Advantages of Hard Money
The main advantage of hard money is the ability to obtain a loan in just a few days. The debtor will just get in touch with the lending company, show the documents, have an inspector come over to verify claims and the debtor will immediately get a feedback from the lending company on the amount he or she can loan. As long as the documents that proves the ownership of the collateral, the process will go through.
Another advantage of hard money is the ease of transaction. You don’t need any guarantor for hard money. Your guarantor or collateral would be your real estate or the asset that you have put up as collateral. Lending company will practically do everything on your behalf as long as you show ownership of the asset.

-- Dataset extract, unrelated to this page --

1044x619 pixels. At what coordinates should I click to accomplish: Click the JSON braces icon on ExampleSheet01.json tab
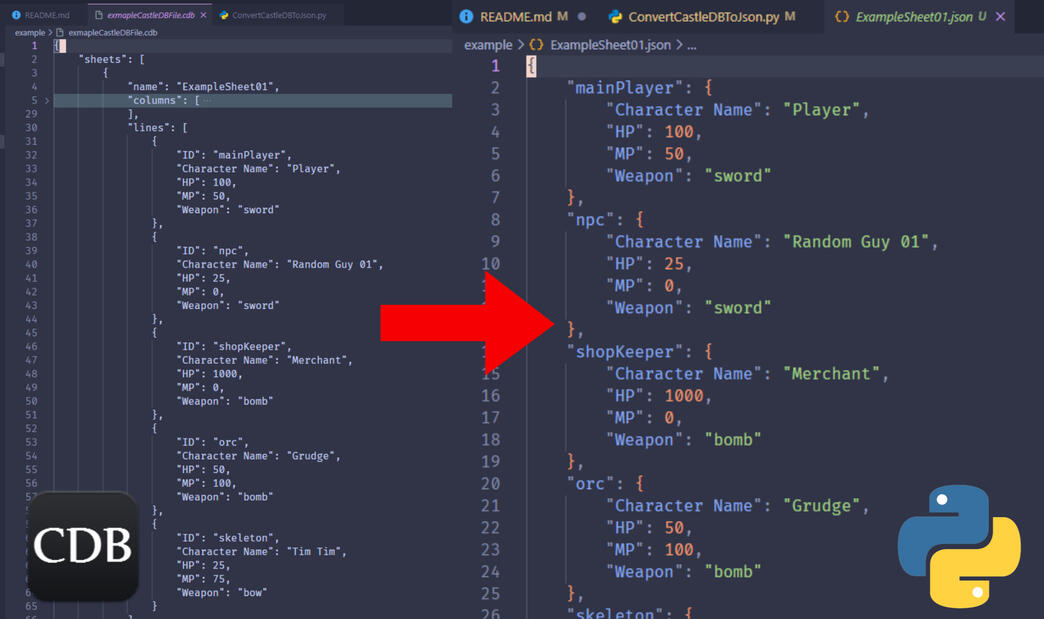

It doesn’t also matter if you have been bankrupt or the house is not in good condition. The inspector will just make some adjustments on the pricing. Your credit line is not considered since you are providing collateral that’s based on the actual price of the asset.
Disadvantage of Hard Money
Hard money is often difficult to pay back. The reason for that is the steep interest rate imposed by the lending company.
Hard money loans usually have an interest rate of no less than 11% and no more than 15%. Your principal loan will be added with this interest rate so that they will help you determine your monthly payment. Usually, you would have to pay your debt in 12 months or less.
Aside from rates there are also points in hard money. The points are additional fees that come in percentage of the loaned amount. You have to pay the points, usually upfront, as this will be the “fee” of acquiring the services of lending company. There are also additional fees that should be expected from hard money. There are processing fee, commissions and other fees that might put a dent on your loan.
Hard money loan should be your last resort if you really need some cash fast. Hard money is a secured type of loan which could seize your property if you don’t pay them back on time. If you end up with this type of loan, be sure you have the right source of funds to pay your loan on time. The steep interest rate will just increase your loan exponentially of you don’t pay them on time.